Oct. 4 (Bloomberg) -- Canadian natural gas slipped after the U.S. government reported a higher-than-expected increase in gas supplies, indicating that demand for imports may weaken.
November gas in Alberta declined 0.1 percent. The U.S. Energy Department said gas inventories rose 77 billion cubic feet to 3.653 trillion in the week ended Sept. 28. Analyst estimates compiled by Bloomberg showed an expected increase of 73 billion.
“It’s essentially neutral, the storage number, so I don’t think we’re going to see any big price declines today,” said Martin King, an analyst with FirstEnergy Capital Corp. in Calgary. “People are looking through this right now and forward to the winter season. We’ve got some cold weather in the West and it’s supposed to start cooling off out East.”
Forecasters shifted their outlooks for mid-October toward colder weather. Commodity Weather Group LLC of Bethesda, Maryland said in a note to clients today that it expects a “more aggressive” push of cooler air to move into the eastern and central U.S. from Canada between Oct. 9 and Oct. 13. Average U.S. heating demand may be 30 percent above normal over the next seven days, according to Weather Derivatives of Belton, Missouri.
Alberta gas for November delivery declined 0.25 cent to C$2.9675 per gigajoule ($2.87 per million British thermal units) as of 3:55 p.m. New York time on NGX, a Canadian electronic exchange.
Natural gas for November delivery on the New York Mercantile Exchange rose 1.1 cents, or 0.3 percent, to $3.406 per million Btu.
Volume on TransCanada’s Alberta system, which collects the output from most of Canada’s gas wells, was 15.5 billion cubic feet at 3 p.m. New York time, 776 million cubic feet below target.
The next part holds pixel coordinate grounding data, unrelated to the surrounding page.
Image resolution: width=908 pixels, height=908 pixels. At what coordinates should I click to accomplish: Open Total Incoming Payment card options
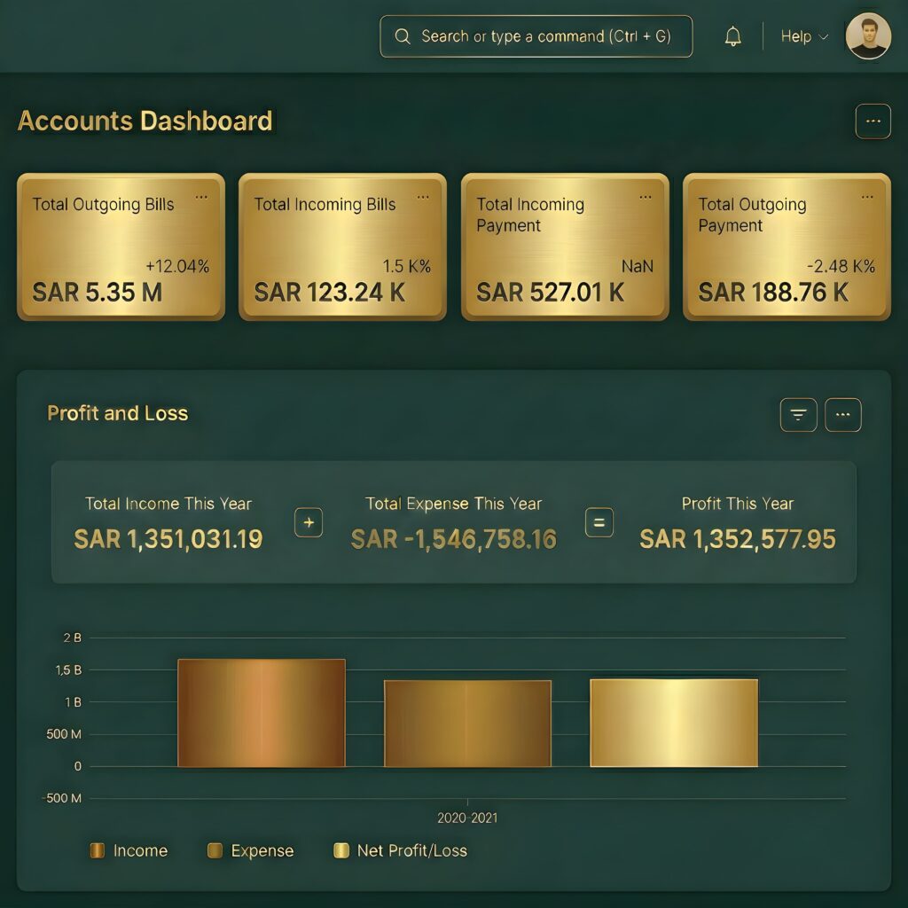pyautogui.click(x=645, y=197)
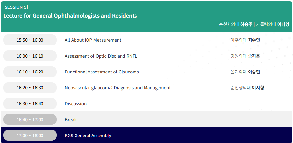Select the Lecture for General Ophthalmologists and Residents heading
This screenshot has height=143, width=293.
(70, 16)
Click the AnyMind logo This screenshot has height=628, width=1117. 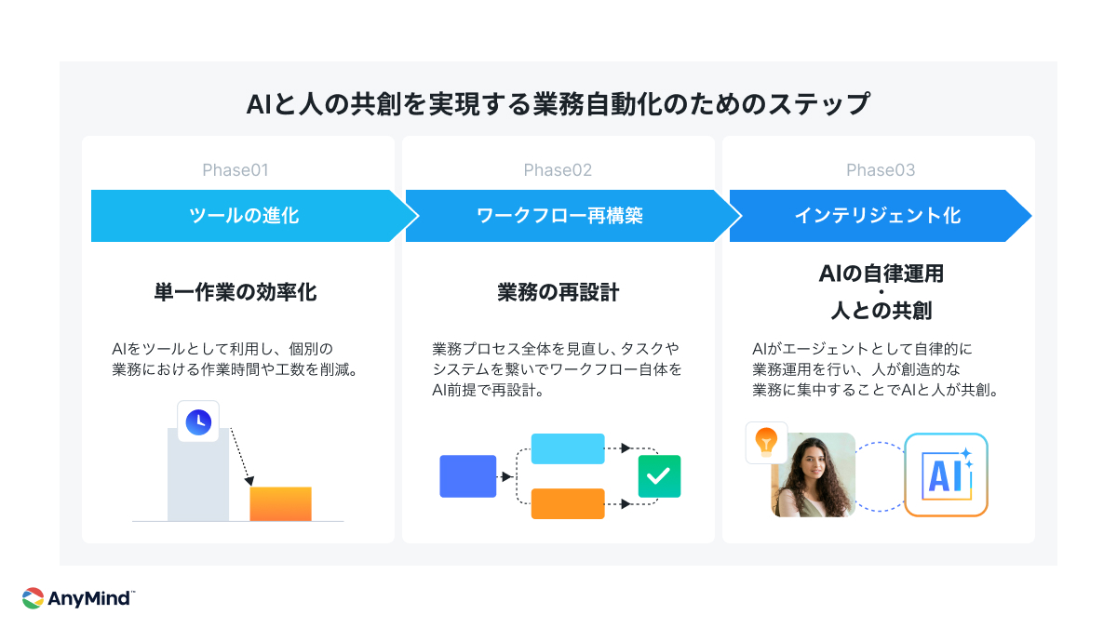click(x=78, y=598)
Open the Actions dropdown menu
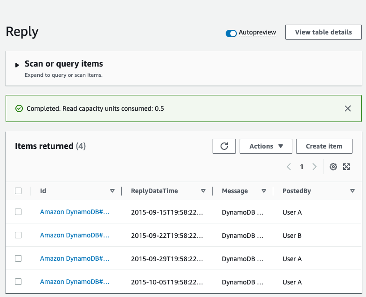This screenshot has width=366, height=297. pos(266,146)
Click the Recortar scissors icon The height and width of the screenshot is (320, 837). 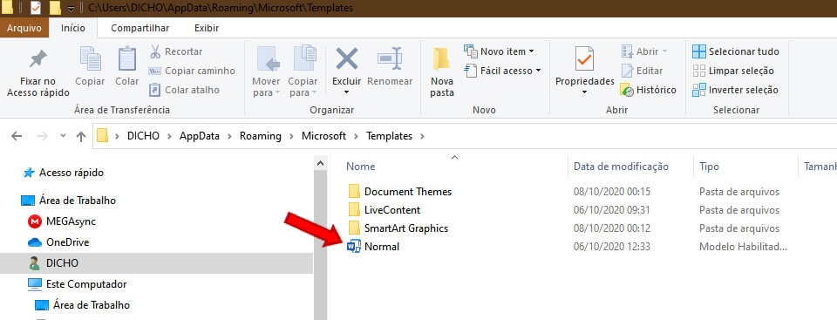pos(155,51)
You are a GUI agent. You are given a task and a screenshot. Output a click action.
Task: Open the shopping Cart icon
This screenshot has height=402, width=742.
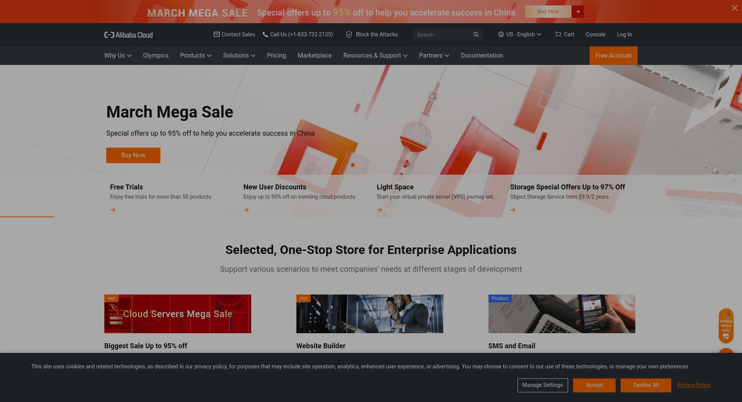558,34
Gas was flowing at a daily rate of 1.93 billion cubic feet at Empress, Alberta, where the fuel is transferred to TransCanada’s main Line.
At McNeil, Saskatchewan, where gas is transferred to the Northern Border Pipeline for shipment to the Chicago area, the daily flow rate was 2.16 billion cubic feet.
There was no capacity available on TransCanada’s British Columbia system at Kingsgate. The system was forecast to carry 1.67 billion cubic feet today, matching estimated capacity.
The volume on Spectra Energy Corp.’s British Columbia system, which gathers the fuel in northeastern British Columbia for delivery to Vancouver and the Pacific Northwest, totaled 2.83 billion cubic feet at 2:50 p.m.